Au moment de mettre les points de suspension à cette huitième chronique, la météo locale annonce des risques d’orages avec chutes de grêle pour mardi après-midi. La terre est pleine de bleus quand frappe l’orage, dirait peut-être aujourd’hui Aragon.
À suivre, peut-être…
9 Samedi 9 mai.
Pendant des heures, des jours je suis resté prostré, effondré dans ma chaise-longue, perdu dans les brumes de l’abattement, très masqué par l’épreuve, le dos tourné au jardin pour ne plus voir les séquelles de cette fatidique colère céleste du 25 avril :
Mais de partout vos messages de solidarité sont arrivés, chaleureux, fraternels, générant une grande vague d’émotions sur terre comme sur mare.
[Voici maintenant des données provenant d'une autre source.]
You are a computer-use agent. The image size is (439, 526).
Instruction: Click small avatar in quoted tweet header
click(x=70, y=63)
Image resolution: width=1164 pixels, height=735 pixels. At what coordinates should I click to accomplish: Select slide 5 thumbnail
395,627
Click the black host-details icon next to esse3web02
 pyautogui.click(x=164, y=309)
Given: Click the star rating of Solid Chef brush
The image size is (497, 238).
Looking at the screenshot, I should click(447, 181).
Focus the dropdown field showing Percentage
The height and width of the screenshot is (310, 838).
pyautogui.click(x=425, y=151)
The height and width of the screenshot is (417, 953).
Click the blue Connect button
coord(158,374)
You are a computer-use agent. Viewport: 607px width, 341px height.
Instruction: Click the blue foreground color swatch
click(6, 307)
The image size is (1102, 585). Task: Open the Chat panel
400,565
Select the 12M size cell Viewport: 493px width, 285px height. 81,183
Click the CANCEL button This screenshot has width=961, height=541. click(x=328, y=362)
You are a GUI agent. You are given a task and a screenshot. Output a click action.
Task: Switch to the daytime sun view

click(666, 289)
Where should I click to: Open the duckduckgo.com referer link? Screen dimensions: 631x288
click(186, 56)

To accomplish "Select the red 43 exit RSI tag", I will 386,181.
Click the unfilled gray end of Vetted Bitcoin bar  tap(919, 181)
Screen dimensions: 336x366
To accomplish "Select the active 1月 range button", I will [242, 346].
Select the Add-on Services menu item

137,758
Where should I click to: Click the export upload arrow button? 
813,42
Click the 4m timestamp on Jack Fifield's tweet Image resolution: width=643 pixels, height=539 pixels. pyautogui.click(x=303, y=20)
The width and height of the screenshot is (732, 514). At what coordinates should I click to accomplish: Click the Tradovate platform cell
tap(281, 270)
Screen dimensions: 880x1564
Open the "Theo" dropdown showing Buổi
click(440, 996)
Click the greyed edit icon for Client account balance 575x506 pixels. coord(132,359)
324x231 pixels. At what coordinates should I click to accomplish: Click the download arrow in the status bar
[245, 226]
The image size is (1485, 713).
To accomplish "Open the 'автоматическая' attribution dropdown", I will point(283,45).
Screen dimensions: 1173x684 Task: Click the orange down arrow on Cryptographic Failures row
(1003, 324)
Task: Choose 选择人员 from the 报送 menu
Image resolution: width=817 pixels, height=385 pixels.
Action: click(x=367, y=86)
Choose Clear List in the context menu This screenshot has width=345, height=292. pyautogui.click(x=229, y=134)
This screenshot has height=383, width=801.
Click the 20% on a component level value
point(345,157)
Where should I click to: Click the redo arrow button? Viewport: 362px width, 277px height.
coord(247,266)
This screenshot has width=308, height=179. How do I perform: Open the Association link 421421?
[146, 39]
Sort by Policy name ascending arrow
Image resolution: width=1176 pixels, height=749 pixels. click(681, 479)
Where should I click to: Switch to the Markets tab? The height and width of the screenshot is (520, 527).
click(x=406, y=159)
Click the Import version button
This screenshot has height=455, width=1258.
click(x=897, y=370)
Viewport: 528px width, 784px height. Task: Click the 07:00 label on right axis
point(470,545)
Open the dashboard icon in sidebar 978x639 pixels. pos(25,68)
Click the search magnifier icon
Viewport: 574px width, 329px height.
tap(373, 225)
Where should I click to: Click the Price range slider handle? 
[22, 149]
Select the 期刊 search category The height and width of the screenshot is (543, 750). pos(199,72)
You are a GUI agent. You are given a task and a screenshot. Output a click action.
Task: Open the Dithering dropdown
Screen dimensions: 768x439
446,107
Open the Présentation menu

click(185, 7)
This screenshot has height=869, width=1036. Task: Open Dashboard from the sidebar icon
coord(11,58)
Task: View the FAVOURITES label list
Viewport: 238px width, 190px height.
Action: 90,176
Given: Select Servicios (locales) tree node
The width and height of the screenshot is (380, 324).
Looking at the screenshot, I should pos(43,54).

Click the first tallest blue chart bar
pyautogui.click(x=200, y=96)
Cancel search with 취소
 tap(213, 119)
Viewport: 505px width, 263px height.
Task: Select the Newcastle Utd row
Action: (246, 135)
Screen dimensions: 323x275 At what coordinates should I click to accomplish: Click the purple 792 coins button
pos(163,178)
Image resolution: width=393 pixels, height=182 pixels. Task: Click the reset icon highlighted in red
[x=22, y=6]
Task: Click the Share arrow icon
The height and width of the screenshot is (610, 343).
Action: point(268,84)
J’ai vu les pommes de terre reprendre pied, ravigotées par cette multitude de lettres, télégrammes, dépêches et câbles arrivant du monde entier. J’ai vu rougir les fraises d’émoi et grossir les petits pois qui ont retrouvé goût à la rondeur des joues.
Vous avez constitué un magnifique et stimulant comité de soutien qui m’a permis de sortir de ma torpeur et de reprendre mon râteau de contadin. Grâce à vous, le jardin a repris couleurs, senteurs et vigueur. Merci !
Les mêmes rangs de pomme de terre que ceux photographiés après l’orage, Photo du 7 mai.
Il est vrai aussi que quelques jours avant ce fatidique 25 avril, Annie et André m’avaient communiqué un numéro verre à appeler pour se procurer un breuvage à la fois protecteur et tonifiant qui, je l’avoue m’a aidé à remonter la pente :
À suivre, peut-être…
NOTE: Suit une série de citations tirées de sa correspondance avec des amis, que je ne reprends pas dans cette chronique afin de respecter leur confidentialité.
Merci Gérard d’être présent dans nos vies, où tu as laissé une trace indélébile. Toujours dans nos cœurs.